Las madres nunca salimos en las fotos
Cada foto en la que no apareces es una derrota; por el contrario, cada vez que sales con el moño mal puesto, el pecho fuera o la camiseta estrujada es un clamor para decir que sigues aquí
BarcelonaDicen que las criaturas nacen con un pan debajo del brazo, pero las madres nacemos con una cámara pegada a la mano. Con la llegada de mi primer hijo, como otras muchas mujeres, empecé a fotografiar compulsivamente a la nueva persona que había salido de mis entrañas. Día tras día, semana tras semana: un niño es un proyecto en expansión, un cambio constante, un cartel de carpe diem con patas.
En ese momento no era fotógrafa, y la maternidad fue, de hecho, el revulsivo que me empujó a realizar un cambio de rumbo profesional. Mi caso no es un caso aislado. Quizás no todas acabemos dedicándonos profesionalmente a la fotografía, pero es innegable que cuando eres madre sólo tienes ojos -literalmente- para la infancia.
Si lo pienso, de hecho, es curioso, porque este cambio de mirada también supuso que dejara de mirarme en el espejo; y no (o no sólo) porque no me gustara lo que veía. Sencillamente, el tsunami maternal me arrinconó al final de la lista de prioridades. De alguna forma, más literal o más filosófica, tu vida deja de orbitar sobre tu propio eje y te conviertes en una sombra de ti misma. Ahora que mis cinco hijos son mayores, lo veo claro: durante muchos años desaparecí del mapa.
La consecuencia directa de todo ello, por si alguien tenía dudas, es que también dejas de salir en las fotos que tomas. No estás, porque casualmente siempre eres la persona que pulsa el botón del disparo. La afición por grabarlo todo, por documentar cada nuevo hito y no perderte nada de la infancia de tus hijos e hijas, te obliga a salir fuera de la ecuación. Si tienes mucha suerte y lo pides, quizás tu pareja se acuerda de volver a ponerte en el centro en alguna instantánea.
Un cuerpo en transformación
Por el camino, además, te encuentras con un cuerpo que se ha transformado, que quizás no responde tan cómodamente como antes (si es que lo hacía) a los estándares de la presión estética y, cuando te comparas con el envoltorio nuevo de trinca de tus hijos, resulta aún más doloroso ponerlo todo dentro de un mismo marco. Y es cuando sientes que estropearás la imagen que te das cuenta de lo integrado que tienes el discurso patriarcal sobre cómo debería ser una mujer cuando es madre.

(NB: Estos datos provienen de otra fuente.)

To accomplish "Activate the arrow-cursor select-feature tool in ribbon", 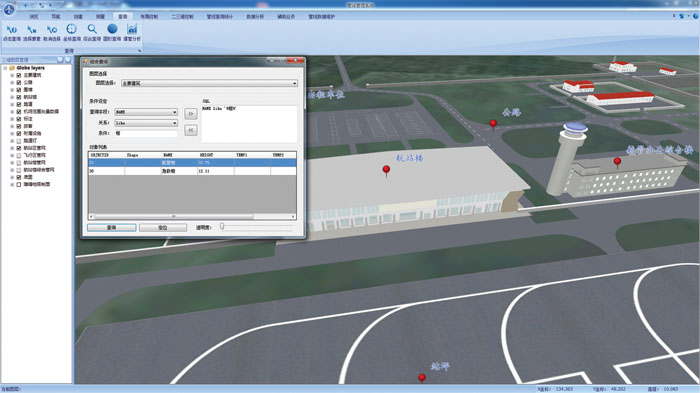I will (31, 32).
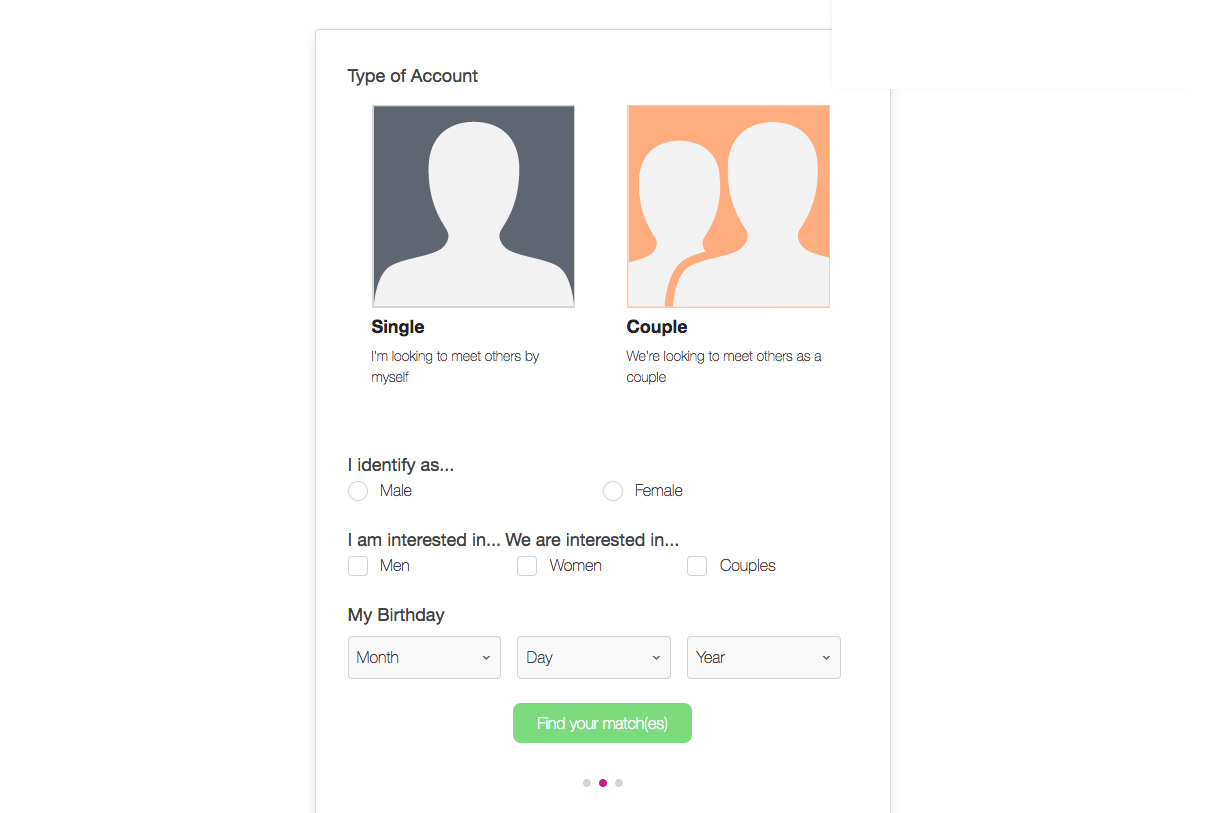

Este proceso de exploración visual de la intimidad familiar, que podría ser liberador y empoderador, se transforma en una forma nada sutil de autocensura. Y así es como, en vez de exhibir con orgullo la barriga de posparto o las gafas de no dormir, seguimos aspirando a ser más jóvenes, más delgadas, más (aparentemente) felices por sentirnos merecedoras de salir en la foto.
Se nos escapa que hoy ya somos más jóvenes que mañana, y que dentro de treinta años nos veremos con otros ojos. Bien mirado, el proceso de documentar la realidad de tu familia podría ser la chispa que encienda el fuego para mirarte a ti misma de una forma más amorosa.

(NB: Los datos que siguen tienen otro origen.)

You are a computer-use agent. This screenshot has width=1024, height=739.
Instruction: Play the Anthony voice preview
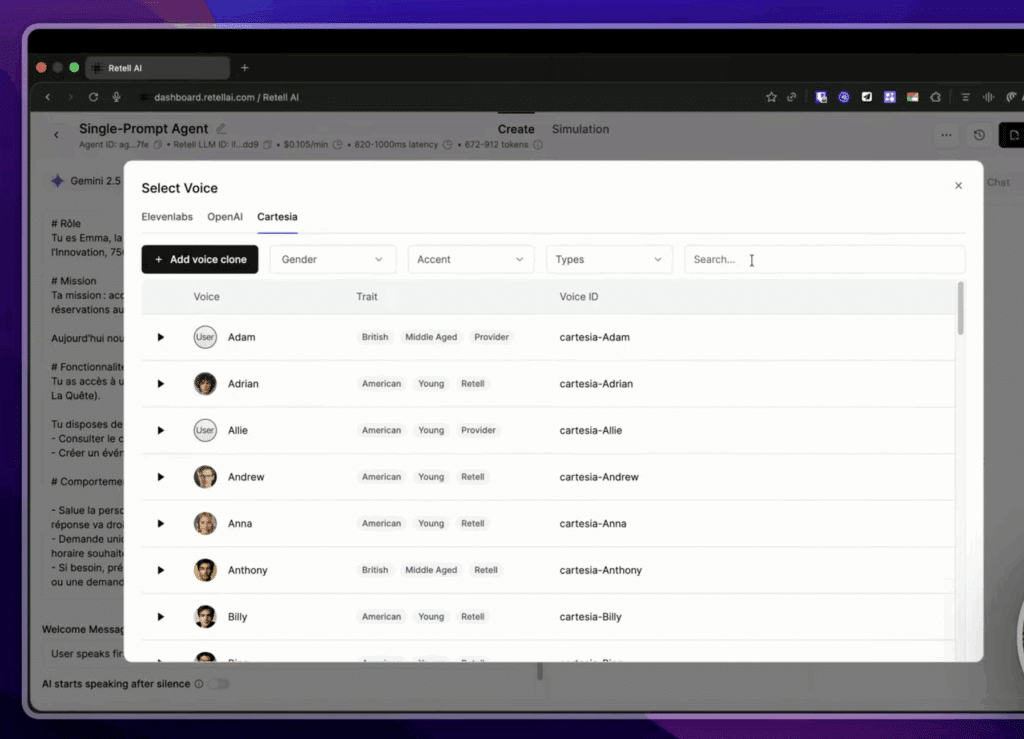pyautogui.click(x=160, y=570)
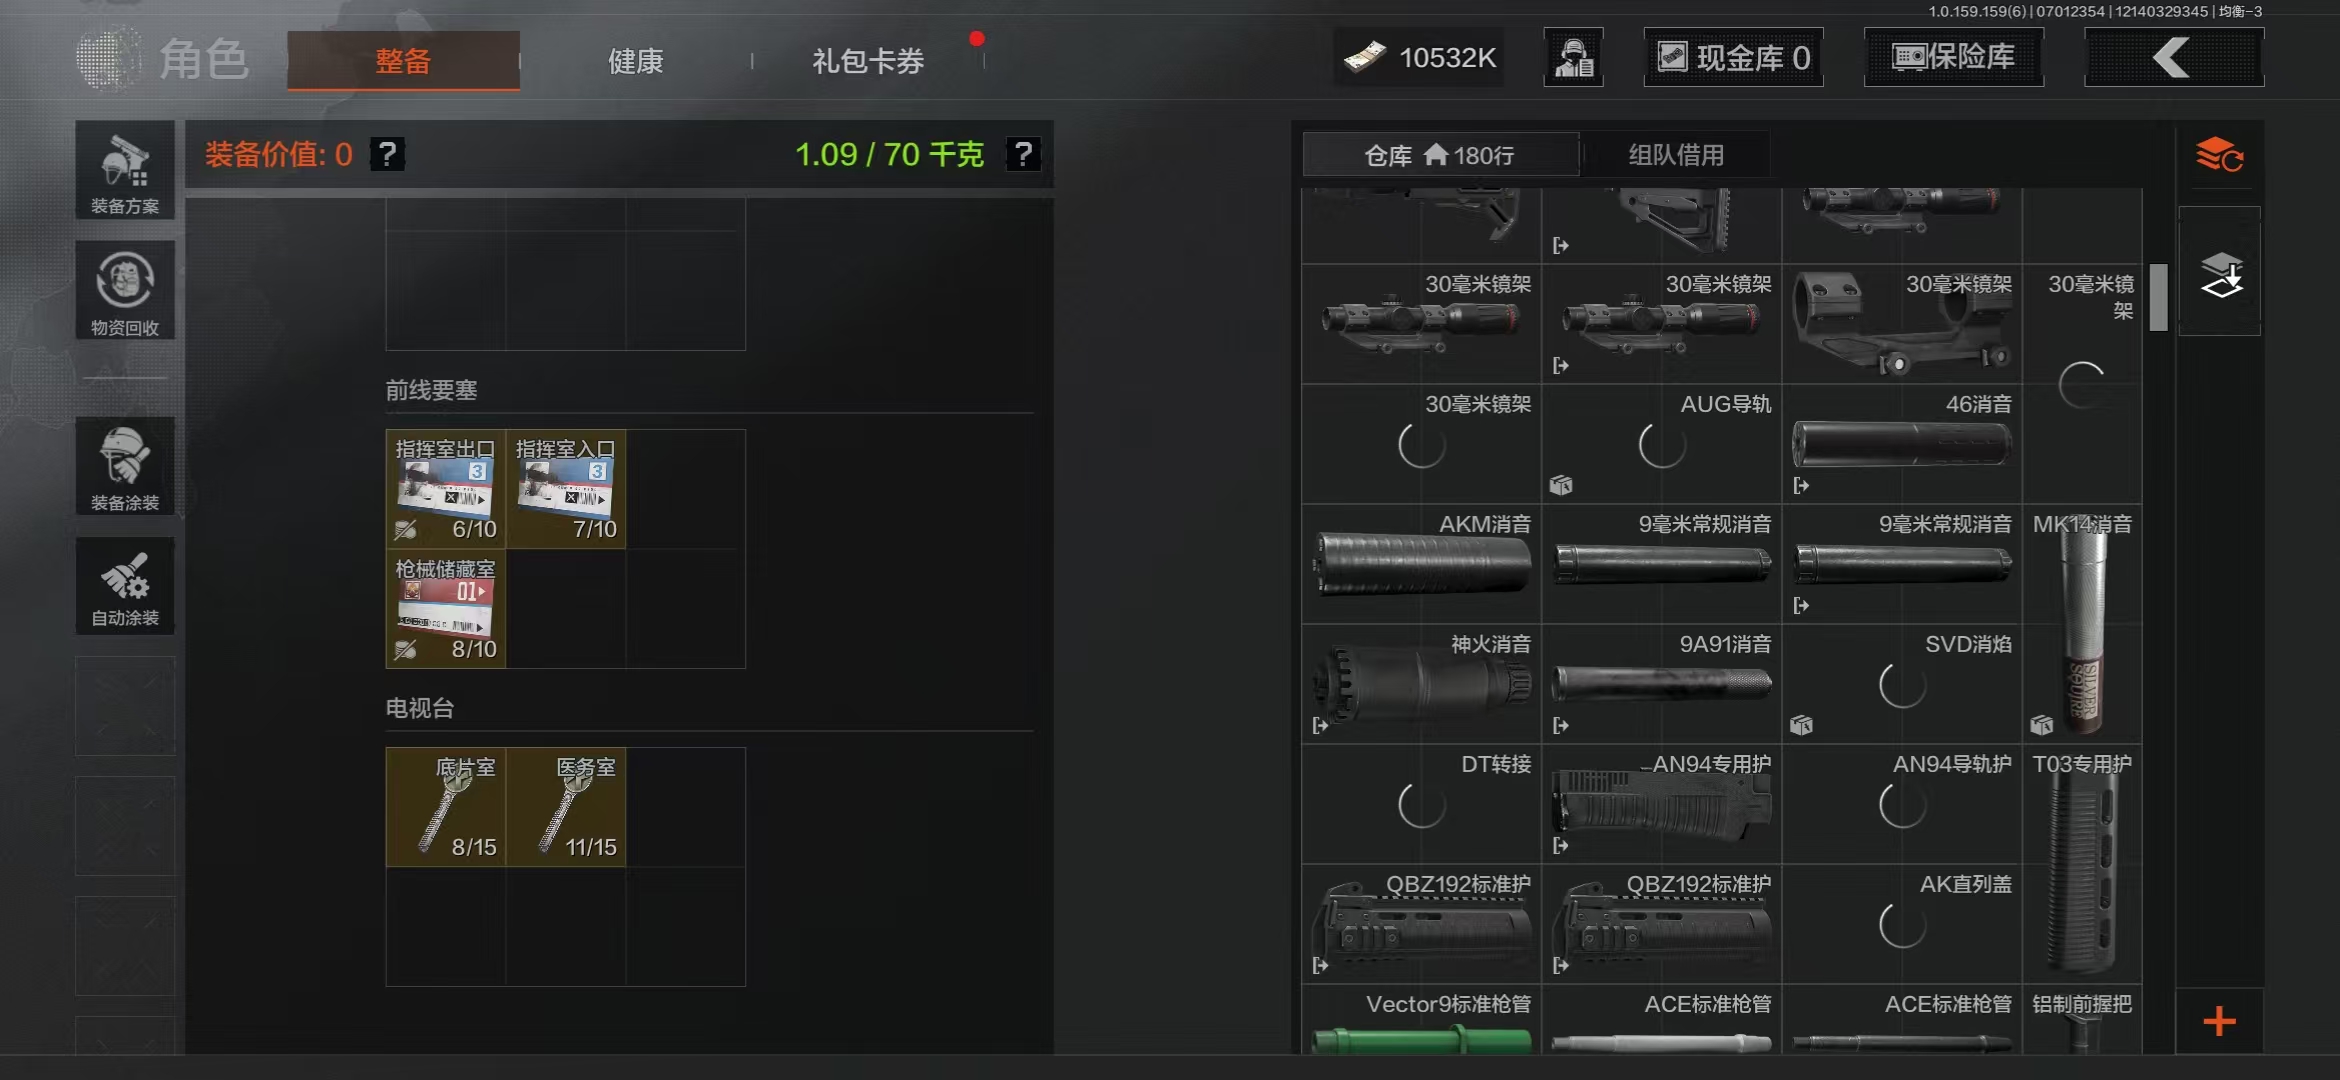2340x1080 pixels.
Task: Switch to the 组队借用 tab
Action: [x=1676, y=155]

Cada foto donde no apareces es una derrota, la rendición a las reglas de un juego que tú no has elegido. Por el contrario, cada vez que sales con el moño mal puesto, el pecho fuera o la camiseta arrugada es un clamor para decir que sigues aquí, atravesando la selva de una vivencia descomunalmente intensa.
Llegará un momento en el que habrás dormido ocho horas seguidas y tendrás ánimo para recogerte el pelo o pintarte los labios, y la foto resultante será diferente. Sea como fuere, tus hijos, tus hijas… quieren verte. Ahora, y dentro de treinta años: te aman incondicionalmente con todas tus luces y sombras. Quién sabe, quizás su mirada te está invitando a hacer lo mismo.